Demara referred to it as 'expanding into the power vacuum,' and described as such; 'if you come into a new situation (there's a nice word for it) don't join some other professor's committee and try to make your mark by moving up in that committee. You'll, one, have a long haul and two, make an enemy.' Demara's technique was to find his own committee. 'That way there's no competition, no past standards to measure you by. How can anyone tell you aren't running a top outfit? And then there's no past laws or rules or precedents to hold you down or limit you. Make your own rules and interpretations. Nothing like it. Remember it, expand into the power vacuum!'[3]: 102–103  In his later years he joined the Los Angeles Adventurers Club, and was noted as the only person to lie their way into the club.

Founded a college

[edit]

During Demara's impersonation as "Brother John Payne" of the Christian Brothers of Instruction (also known as Brothers of Christian Instruction), Demara decided to make the religious teaching order more prominent by founding a college in Alfred, Maine. Demara proceeded on his own, and got the college chartered by the state. He then promptly left the religious order in 1951, when the Christian Brothers of Instruction offended him by not naming him as rector or chancellor of the new college and chose what Demara considered a terrible name for the college.[3]: 115–119  The college Demara founded, LaMennais College in Alfred, Maine eventually became, in 1960, Walsh College (now Walsh University).[7]

Minor fame

[edit]

After this episode, he sold his tale to Life[6] and worked in short-term jobs, since he had become widely known. Only after he returned to his old tricks and possessed fake credentials could he get another job at a prison in Huntsville, Texas. According to his biographer, Demara's past became known and his position untenable when an inmate found a 1952 copy of Life with an article about the impostor. Time Magazine ran a full page article on Demara in February 1957.

On November 5, 1959, Demara appeared on the surrealistic game show hosted by Ernie Kovacs, Take a Good Look. The object was for one of the three celebrity panelists to guess his identity. One week later on November 12, 1959, he appeared on an episode of the TV quiz show You Bet Your Life, with Groucho Marx. Demara recounted his exploits, and said the $1,000 he earned on the program was going to be donated to the 'Feed and Clothe Fred Demara Fund'.[8]

Demara continued to use new aliases but, as a result of his self-generated publicity, it became much harder to accomplish impersonations than before. In 1960, as a publicity stunt, Demara was given a small acting role in the horror film The Hypnotic Eye.[9] He appears briefly in the film portraying a legitimate hospital surgeon. By this point, Demara's girth was so notable that he could not avoid attracting attention. Demara had already been considerably overweight during his impersonation of Joseph C. Cyr.

+++

TASK DETAILS → Reproduce the stretch of the Demara passage from "Demara continued to" through "Joseph C. Cyr." word for word. The lines after this have no connection to the Demara passage.

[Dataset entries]

+++

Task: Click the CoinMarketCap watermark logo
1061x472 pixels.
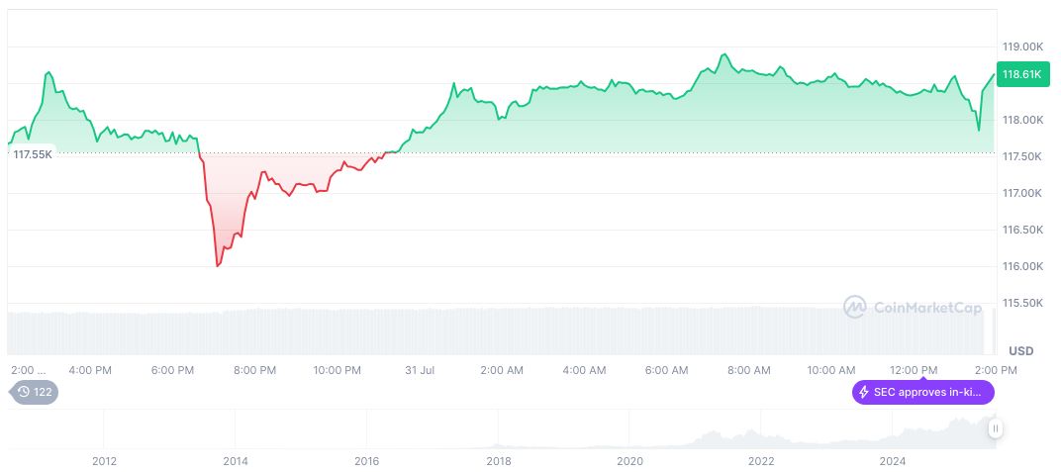Action: point(855,308)
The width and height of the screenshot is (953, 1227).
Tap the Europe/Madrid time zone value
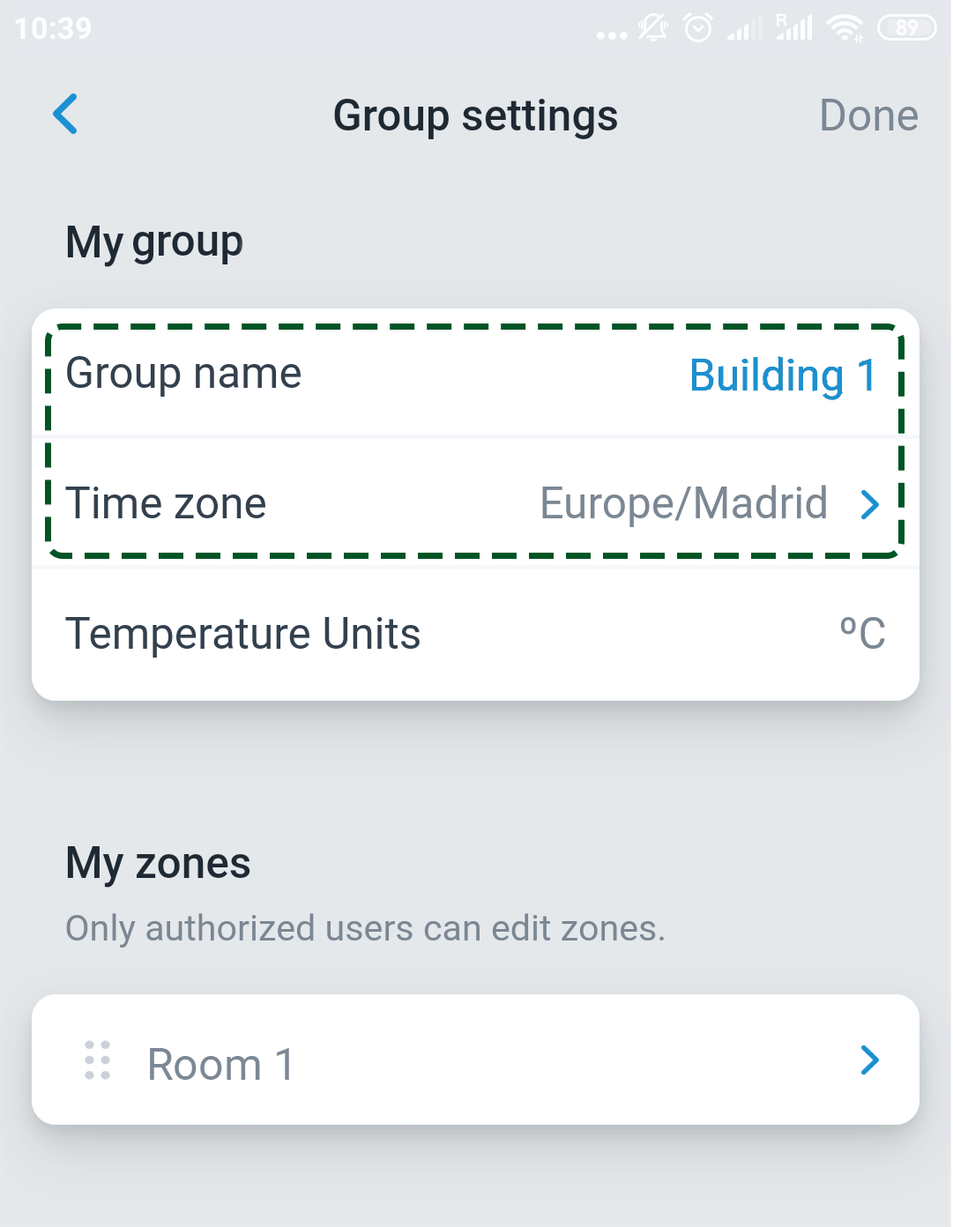[683, 504]
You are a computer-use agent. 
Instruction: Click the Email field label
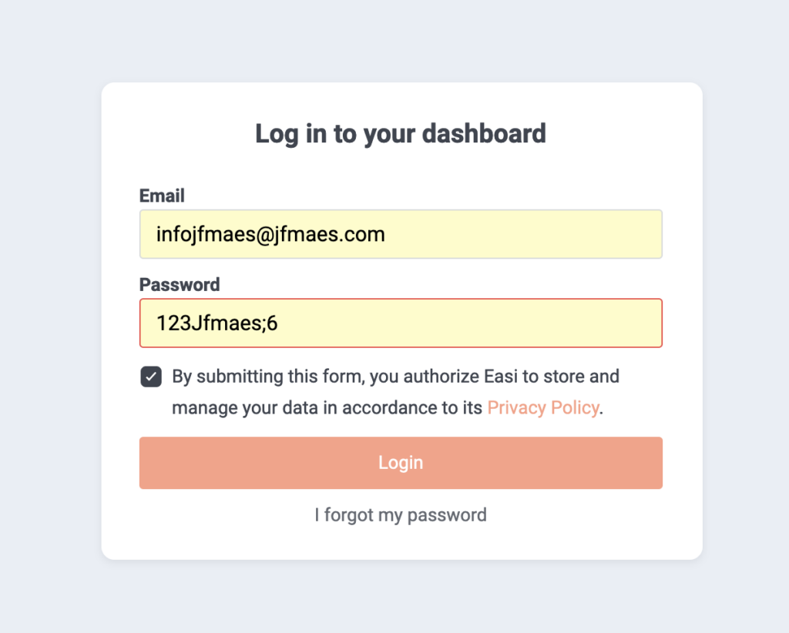[x=162, y=196]
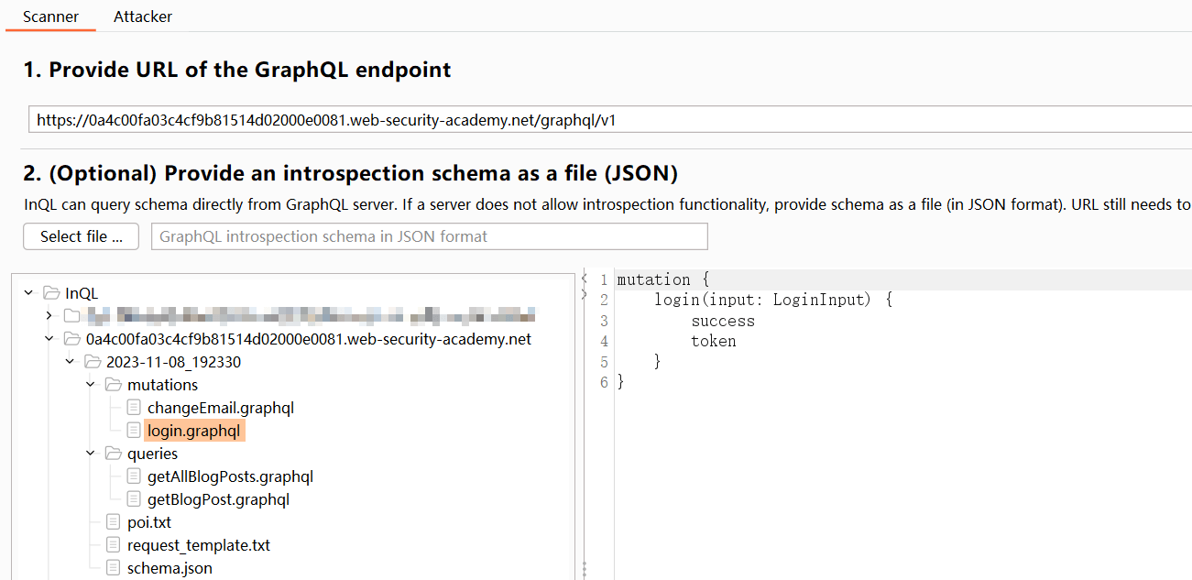Open request_template.txt file
The image size is (1192, 580).
(198, 545)
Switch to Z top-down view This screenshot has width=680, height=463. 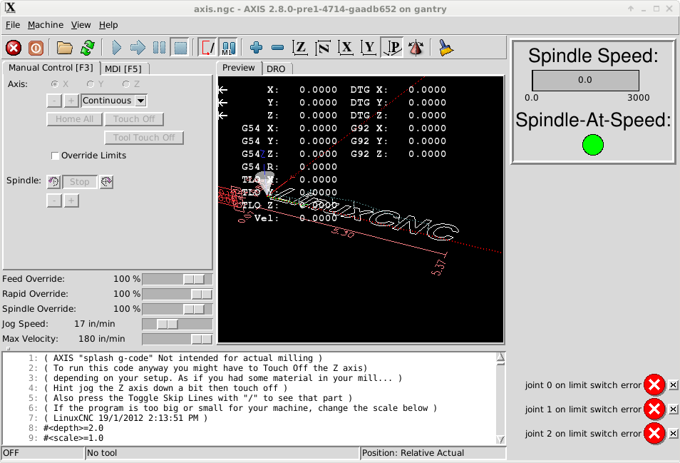[x=300, y=48]
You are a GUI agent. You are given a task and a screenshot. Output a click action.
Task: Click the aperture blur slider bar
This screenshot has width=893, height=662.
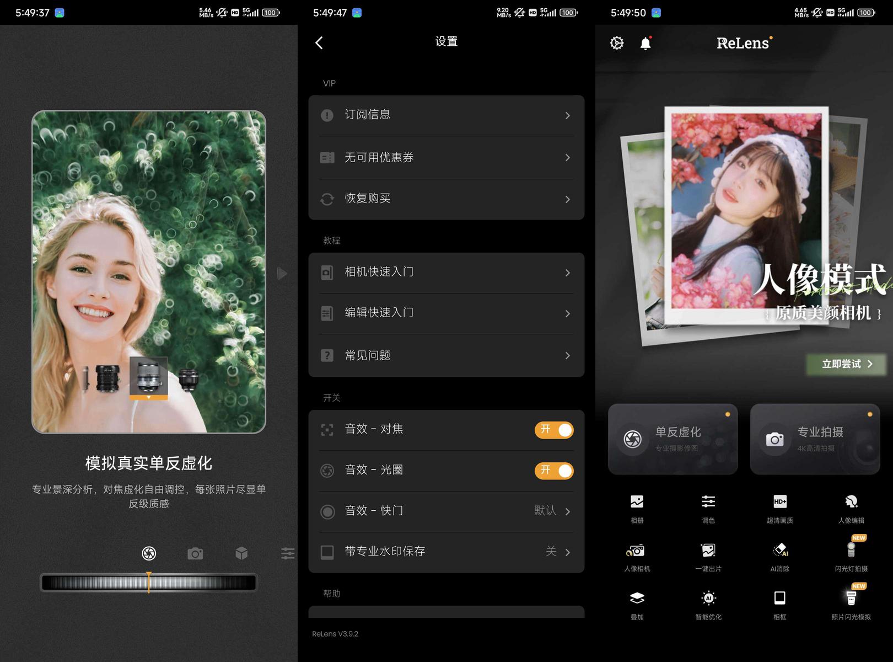tap(149, 583)
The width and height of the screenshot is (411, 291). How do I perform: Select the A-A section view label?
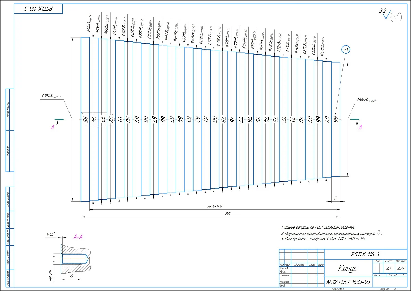click(79, 237)
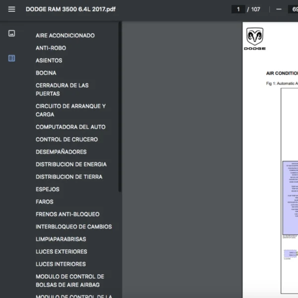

+++

ANSWER →
Demara continued to use new aliases but, as a result of his self-generated publicity, it became much harder to accomplish impersonations than before. In 1960, as a publicity stunt, Demara was given a small acting role in the horror film The Hypnotic Eye.[9] He appears briefly in the film portraying a legitimate hospital surgeon. By this point, Demara's girth was so notable that he could not avoid attracting attention. Demara had already been considerably overweight during his impersonation of Joseph C. Cyr.